— begin EXCERPT —
I'm trying to implement an equivalent to String.intern(), but for other objets. My goal is the following: I've an object A which I will serialize and then deserialize. If there is another reference to A somewhere, I want the result of the deserialization to be the same reference.
Here is one example of what I would expect.
MyObject A = new MyObject();
A.data1 = 1;
A.data2 = 2;
byte[] serialized = serialize(A);
A.data1 = 3;
MyObject B = deserialize(serialized); // B!=A and B.data1=1, B.data2=2
MyObject C = B.intern(); // Here we should have C == A. Consequently C.data1=3 AND C.data2=2
Here is my implementation atm. (the MyObject
class extends InternableObject
)
public abstract class InternableObject {
private static final AtomicLong maxObjectId = new AtomicLong();
private static final Map<Long, InternableObject> dataMap = new ConcurrentHashMap<>();
private final long objectId;
public InternableObject() {
this.objectId = maxObjectId.incrementAndGet();
dataMap.put(this.objectId, this);
}
@Override
protected void finalize() throws Throwable {
super.finalize();
dataMap.remove(this.objectId);
}
public final InternableObject intern() {
return intern(this);
}
public static InternableObject intern(InternableObject o) {
InternableObject r = dataMap.get(o.objectId);
if (r == null) {
throw new IllegalStateException();
} else {
return r;
}
}
}
My unit test (which fails):
private static class MyData extends InternableObject implements Serializable {
public int data;
public MyData(int data) {
this.data = data;
}
}
@Test
public void testIntern() throws Exception {
MyData data1 = new MyData(7);
ByteArrayOutputStream baos = new ByteArrayOutputStream();
ObjectOutputStream oos = new ObjectOutputStream(baos);
oos.writeObject(data1);
oos.flush();
baos.flush();
oos.close();
baos.close();
ByteArrayInputStream bais = new ByteArrayInputStream(baos.toByteArray());
ObjectInputStream ois = new ObjectInputStream(bais);
MyData data2 = (MyData) ois.readObject();
Assert.assertTrue(data1 == data2.intern()); // Fails here
}
The failure is due to the fact that, when deserializing, the constructor of InternableObject is called, and thus objectId will be 2 (even if the serialized data contains "1")
— end EXCERPT —
— begin ENTRIES SUPPLIED —
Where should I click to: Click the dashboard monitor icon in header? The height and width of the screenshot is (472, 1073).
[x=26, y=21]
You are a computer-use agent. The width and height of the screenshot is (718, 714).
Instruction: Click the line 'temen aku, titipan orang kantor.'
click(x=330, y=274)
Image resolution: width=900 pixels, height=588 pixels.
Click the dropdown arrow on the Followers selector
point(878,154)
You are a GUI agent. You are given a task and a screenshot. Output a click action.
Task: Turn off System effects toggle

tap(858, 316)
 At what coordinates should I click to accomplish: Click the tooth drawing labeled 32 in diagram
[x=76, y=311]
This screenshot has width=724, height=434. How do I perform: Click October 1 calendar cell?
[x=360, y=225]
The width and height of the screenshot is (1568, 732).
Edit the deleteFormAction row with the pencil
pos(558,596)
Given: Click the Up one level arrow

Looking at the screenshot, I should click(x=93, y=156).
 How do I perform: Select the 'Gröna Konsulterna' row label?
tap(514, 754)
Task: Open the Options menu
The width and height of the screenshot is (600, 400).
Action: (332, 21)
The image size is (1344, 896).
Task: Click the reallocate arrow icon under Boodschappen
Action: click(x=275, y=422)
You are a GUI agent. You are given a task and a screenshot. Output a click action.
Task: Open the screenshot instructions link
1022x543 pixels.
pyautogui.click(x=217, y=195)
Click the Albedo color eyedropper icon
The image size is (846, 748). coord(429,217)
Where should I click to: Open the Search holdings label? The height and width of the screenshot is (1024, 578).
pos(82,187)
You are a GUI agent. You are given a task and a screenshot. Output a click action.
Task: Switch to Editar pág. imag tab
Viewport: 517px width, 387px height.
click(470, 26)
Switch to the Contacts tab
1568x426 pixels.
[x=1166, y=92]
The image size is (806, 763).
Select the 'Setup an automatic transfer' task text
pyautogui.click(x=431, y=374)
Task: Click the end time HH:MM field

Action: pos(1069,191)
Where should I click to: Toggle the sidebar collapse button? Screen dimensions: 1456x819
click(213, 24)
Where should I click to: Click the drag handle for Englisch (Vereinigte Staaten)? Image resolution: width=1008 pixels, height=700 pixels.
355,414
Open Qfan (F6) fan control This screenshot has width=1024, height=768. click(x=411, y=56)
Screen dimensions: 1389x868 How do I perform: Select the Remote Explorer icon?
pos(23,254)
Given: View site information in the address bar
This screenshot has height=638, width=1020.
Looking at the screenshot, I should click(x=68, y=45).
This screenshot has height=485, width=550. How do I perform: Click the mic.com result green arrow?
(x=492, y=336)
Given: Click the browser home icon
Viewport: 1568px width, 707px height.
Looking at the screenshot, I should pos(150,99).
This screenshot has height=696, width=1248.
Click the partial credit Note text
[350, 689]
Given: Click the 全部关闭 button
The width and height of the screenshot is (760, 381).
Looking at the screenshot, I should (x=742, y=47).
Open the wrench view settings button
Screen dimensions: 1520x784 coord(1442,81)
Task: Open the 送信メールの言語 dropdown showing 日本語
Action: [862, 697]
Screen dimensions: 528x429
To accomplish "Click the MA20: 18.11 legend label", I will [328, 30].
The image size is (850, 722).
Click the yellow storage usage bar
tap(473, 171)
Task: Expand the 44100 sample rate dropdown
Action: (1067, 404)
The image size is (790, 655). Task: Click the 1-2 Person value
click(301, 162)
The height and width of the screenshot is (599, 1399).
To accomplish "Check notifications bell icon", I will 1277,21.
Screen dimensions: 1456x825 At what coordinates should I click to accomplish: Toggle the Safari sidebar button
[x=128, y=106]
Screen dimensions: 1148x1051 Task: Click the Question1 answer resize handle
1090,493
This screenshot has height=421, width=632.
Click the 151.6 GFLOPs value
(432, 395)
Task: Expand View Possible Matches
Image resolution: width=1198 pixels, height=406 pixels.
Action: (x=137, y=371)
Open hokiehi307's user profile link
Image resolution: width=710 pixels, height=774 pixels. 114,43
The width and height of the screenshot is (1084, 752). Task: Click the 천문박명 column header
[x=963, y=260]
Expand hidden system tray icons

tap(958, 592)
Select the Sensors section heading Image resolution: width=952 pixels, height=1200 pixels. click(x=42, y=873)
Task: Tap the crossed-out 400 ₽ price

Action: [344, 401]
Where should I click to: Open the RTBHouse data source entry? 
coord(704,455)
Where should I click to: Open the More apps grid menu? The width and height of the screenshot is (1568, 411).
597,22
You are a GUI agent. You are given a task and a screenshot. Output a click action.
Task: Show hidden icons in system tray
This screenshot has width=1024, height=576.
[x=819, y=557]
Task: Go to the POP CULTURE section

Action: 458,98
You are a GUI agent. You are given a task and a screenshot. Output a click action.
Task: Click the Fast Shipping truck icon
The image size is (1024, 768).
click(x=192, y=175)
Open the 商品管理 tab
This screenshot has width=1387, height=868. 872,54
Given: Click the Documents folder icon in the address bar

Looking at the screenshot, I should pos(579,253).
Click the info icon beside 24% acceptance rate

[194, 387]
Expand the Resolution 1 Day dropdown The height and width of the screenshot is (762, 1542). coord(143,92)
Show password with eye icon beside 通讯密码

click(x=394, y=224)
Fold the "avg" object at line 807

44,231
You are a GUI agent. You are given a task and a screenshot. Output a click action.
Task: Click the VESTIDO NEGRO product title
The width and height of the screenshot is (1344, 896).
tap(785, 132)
— end ENTRIES SUPPLIED —
### GOAL
Carry on the post about interning deserialized Java objects from its last sentence.

### ANSWER TO THE EXERCISE
Any idea about how to solve this particular problem or, another approach to handle the high level problem ?
Thanks guys
Do not use the constructor to create instances. Use a factory method that checks if an instance already exists first, only create an instance if there isn't already a matching one.
To get serialization to cooperate, your class will need to make use of readResolve() / writeReplace(). http://docs.oracle.com/javase/7/docs/platform/serialization/spec/serial-arch.html#4539
The way you implemented your constructor, you're leaking a reference during construction, which can lead to very hard to nail down problems. Also, your instance map isn't protected by any locks, so its not thread save.
Typically
intern()
forms an aspect, and maybe should not be realized as a base class, maybe too restricting its usage in a more complex constellation.There are two aspects:
1. Sharing the "same" object.
Internalizing an object only gives a profit, when several objects can be "internalized" to the same object. So I think, that InternalableObjecte. with a new sequential number is not really adequate. More important is that the class defines a fitting equals and hashCode.
Then you can do an identity
Map<Object, Object>
:InternMap could be used for any class, but above we restrict it to Internalizable things.
2. Replacing a dynamically created non-shared object with it's
.intern()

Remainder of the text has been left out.